McGowan: Yes, it is the five Ms. It is money, mission, meaningful work, membership, and mentorship for sure. It is also feeling like that sense of hope and feeling like a connection to things. We are also just hardwired to care for each other, but we don't know that. I spend a lot of time in airports because I fly every week, sometimes every day, sometimes multiple times a day. When you see it in an airport, that is the most anonymized group of people you could find. You would say that would be survival of the fittest, right? So, two incidents recently in the airport. I shared them with friends of mine; they absolutely believed things would go one way and they did not. So, I was rushing through an airport, I was in, I don't know, Texas or something, and about 15-20 feet in front of me, an elderly woman fell to the ground. Everyone is rushing out of the gate, what do you think people did? Their answer, "Oh, they stepped over her." I said, "Absolutely not. Every single person knew how fast they were running, stopped, and helped that person up. There were actually too many people trying to help her up." So that gives me a sense of hope. It is in our intention. There is always one person who might walk by.

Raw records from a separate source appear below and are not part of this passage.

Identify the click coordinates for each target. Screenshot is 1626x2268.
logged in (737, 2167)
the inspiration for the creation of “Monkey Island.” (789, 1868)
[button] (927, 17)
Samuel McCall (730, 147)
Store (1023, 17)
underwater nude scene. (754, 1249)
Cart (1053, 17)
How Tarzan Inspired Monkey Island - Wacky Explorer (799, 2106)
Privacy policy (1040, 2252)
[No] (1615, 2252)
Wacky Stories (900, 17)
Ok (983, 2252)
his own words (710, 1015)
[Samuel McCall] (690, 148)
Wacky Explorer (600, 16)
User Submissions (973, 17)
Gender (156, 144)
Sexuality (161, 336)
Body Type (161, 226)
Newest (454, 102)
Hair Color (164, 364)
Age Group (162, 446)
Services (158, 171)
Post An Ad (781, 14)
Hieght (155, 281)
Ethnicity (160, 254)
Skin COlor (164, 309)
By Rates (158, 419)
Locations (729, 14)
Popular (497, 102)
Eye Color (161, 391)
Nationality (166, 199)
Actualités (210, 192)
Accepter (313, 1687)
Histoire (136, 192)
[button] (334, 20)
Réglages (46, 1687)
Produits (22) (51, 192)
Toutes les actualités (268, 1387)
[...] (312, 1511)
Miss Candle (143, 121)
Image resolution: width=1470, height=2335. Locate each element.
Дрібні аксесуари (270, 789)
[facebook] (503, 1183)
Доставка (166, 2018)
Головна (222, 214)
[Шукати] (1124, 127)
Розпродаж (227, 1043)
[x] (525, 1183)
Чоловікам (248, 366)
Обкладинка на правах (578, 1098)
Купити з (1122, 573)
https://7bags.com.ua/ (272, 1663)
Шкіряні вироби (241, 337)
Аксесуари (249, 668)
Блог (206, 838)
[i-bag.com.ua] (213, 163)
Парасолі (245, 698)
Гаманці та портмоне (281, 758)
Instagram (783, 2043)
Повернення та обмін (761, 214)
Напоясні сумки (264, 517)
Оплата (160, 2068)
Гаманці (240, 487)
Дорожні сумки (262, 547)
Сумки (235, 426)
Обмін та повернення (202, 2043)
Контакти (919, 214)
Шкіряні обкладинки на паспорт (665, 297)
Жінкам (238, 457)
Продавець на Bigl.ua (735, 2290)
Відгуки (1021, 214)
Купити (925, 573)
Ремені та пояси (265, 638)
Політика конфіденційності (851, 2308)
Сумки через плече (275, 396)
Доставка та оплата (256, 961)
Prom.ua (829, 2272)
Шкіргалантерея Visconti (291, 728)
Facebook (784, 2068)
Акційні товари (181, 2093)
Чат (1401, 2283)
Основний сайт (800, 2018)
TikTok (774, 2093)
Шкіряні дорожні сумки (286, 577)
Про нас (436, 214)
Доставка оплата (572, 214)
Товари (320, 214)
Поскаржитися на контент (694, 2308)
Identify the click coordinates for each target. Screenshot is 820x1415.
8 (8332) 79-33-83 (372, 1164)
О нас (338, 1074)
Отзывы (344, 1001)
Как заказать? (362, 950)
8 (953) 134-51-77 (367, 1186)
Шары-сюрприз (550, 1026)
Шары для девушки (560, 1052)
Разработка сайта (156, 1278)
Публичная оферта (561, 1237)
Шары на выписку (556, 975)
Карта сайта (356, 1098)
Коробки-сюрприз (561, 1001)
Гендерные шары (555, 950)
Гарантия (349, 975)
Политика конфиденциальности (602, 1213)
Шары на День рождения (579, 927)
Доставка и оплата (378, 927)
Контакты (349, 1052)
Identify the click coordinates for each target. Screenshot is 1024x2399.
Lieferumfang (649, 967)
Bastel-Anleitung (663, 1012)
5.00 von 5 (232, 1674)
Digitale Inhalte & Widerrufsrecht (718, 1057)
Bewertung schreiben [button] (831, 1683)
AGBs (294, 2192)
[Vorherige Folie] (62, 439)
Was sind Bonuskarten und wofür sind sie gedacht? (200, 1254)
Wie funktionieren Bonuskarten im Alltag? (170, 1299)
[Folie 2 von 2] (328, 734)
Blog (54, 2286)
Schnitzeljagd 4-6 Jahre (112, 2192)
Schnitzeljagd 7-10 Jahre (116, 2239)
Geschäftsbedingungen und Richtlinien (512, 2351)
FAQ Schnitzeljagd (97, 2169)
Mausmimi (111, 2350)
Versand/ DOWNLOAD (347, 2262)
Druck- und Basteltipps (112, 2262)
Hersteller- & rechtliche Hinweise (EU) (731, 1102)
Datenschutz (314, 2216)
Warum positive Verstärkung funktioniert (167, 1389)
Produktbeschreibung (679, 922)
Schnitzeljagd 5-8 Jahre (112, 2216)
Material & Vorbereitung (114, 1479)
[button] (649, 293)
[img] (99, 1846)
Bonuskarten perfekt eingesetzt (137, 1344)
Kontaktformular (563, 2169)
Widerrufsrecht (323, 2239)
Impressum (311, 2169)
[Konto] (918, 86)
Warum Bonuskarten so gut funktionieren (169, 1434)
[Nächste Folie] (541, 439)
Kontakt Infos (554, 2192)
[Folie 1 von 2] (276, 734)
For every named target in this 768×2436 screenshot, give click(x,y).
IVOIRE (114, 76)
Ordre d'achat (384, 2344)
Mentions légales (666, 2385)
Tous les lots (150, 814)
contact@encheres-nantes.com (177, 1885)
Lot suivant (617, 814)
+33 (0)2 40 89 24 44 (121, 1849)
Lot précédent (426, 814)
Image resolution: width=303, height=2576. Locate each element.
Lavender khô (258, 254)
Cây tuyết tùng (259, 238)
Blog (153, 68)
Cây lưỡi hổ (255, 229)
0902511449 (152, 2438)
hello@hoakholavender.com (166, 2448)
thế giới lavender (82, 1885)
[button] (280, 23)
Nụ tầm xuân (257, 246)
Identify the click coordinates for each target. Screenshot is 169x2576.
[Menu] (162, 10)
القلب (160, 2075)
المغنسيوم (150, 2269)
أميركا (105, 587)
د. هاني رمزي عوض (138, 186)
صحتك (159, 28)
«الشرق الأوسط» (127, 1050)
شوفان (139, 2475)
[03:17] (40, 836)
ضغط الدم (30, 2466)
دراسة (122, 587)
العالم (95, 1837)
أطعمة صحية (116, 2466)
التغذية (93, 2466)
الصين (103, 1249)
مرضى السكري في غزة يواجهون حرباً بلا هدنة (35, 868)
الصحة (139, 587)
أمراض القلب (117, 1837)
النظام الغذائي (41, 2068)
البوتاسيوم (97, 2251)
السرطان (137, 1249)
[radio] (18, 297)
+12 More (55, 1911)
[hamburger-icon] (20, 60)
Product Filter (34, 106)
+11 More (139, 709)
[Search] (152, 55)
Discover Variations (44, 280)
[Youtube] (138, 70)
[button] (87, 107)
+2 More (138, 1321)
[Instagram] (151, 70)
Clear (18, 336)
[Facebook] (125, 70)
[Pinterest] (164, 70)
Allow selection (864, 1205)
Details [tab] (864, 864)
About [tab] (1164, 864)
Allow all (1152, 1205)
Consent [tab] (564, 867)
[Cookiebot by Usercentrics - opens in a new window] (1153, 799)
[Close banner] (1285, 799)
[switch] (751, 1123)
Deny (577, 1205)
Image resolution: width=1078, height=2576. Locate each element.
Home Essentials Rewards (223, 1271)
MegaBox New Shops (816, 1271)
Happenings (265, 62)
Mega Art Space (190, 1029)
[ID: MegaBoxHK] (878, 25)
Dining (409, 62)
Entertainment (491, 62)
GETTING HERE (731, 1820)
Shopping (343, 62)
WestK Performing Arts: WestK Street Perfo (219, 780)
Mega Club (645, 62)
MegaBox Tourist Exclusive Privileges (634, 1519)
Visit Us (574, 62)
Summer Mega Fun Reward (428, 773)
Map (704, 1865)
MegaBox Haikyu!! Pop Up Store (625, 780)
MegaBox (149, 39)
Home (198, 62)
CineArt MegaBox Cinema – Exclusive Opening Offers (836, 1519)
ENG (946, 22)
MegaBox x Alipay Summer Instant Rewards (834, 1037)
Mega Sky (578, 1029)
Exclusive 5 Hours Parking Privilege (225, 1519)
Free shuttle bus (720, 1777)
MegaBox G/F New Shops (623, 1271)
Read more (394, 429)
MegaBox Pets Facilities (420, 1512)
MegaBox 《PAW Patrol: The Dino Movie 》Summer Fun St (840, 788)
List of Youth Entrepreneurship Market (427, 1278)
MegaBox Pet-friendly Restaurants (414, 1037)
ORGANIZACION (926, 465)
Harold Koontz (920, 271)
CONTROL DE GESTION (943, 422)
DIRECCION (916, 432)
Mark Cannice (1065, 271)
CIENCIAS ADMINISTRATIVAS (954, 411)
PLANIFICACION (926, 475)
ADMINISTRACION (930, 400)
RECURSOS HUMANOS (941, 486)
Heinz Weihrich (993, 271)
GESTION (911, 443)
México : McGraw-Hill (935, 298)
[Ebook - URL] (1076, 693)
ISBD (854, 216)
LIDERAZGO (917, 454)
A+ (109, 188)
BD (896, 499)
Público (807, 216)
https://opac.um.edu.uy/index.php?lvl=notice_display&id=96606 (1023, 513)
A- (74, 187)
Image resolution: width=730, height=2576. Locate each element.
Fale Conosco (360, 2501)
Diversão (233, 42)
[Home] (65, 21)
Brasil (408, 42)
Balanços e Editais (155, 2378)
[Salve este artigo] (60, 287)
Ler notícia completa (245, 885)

And then I was in a food court in Boston, and that is even worse. I think food courts, people are hungry, and they are trying to get to their gate, so they are going to elbow each other out of their way, whatever. And the lines were long, and it was like peak time. And this woman had walked away with her bagel sandwich, which had a lot of stuff on it, just a lot of messy stuff. And she tripped, and the bagel sandwich went everywhere. Now, if people helped her pick it up, she is not going to eat the sandwich. So, there is no recovery there. Everybody got out of line and helped her pick that sandwich up, lost their space in line, helped her with something that is not ultimately going to help her, but felt bad and tried to help her up. And then someone else gave her their spot in front of them in line.
So, I have to tell you, I am a belligerent optimist for a reason. I have told this story before. When I was 18 years old, my brother was diagnosed with a rare form of leukemia and he needed a bone marrow transplant, and he is adopted from Korea, so it did not look bright for him. We did testing drives all around the country. This was 1992 before cell phones, before the internet, before any form of social media to help us, person to person, almost 8,000 people rolled up their sleeves to give a vial of blood to try to save the life of someone they never met. You cannot have that experience and not be an optimist.
Sacopulos: This is one of the most hopeful interviews I think I have ever done, and I really thank you for that. Heather, if people wish to reach you, how can they contact you?
McGowan: Two ways. So, I have a website, heathermcgowan.com, and you can put it in the show notes.
Sacopulos: Absolutely, we will.
McGowan: Yes. And then you can find clips of me speaking topics, how to reach me if you want to have me speak at an event, my books, all that stuff. And then I am very active on LinkedIn, which is for some folks, it is a place to find a job. For me, it is a big learning community. So, I post on there what I am reading, who I have talked to, some interviews, people post and tag things for me to read. So, it is helpful to me. So, it is a learning community. So please join me there and I can give you that link as well.
Sacopulos: Excellent. My guest has been the belligerent optimist, Heather McGowan. Heather McGowan, thank you so much for being on SoundPractice.
McGowan: Thanks so much for having me.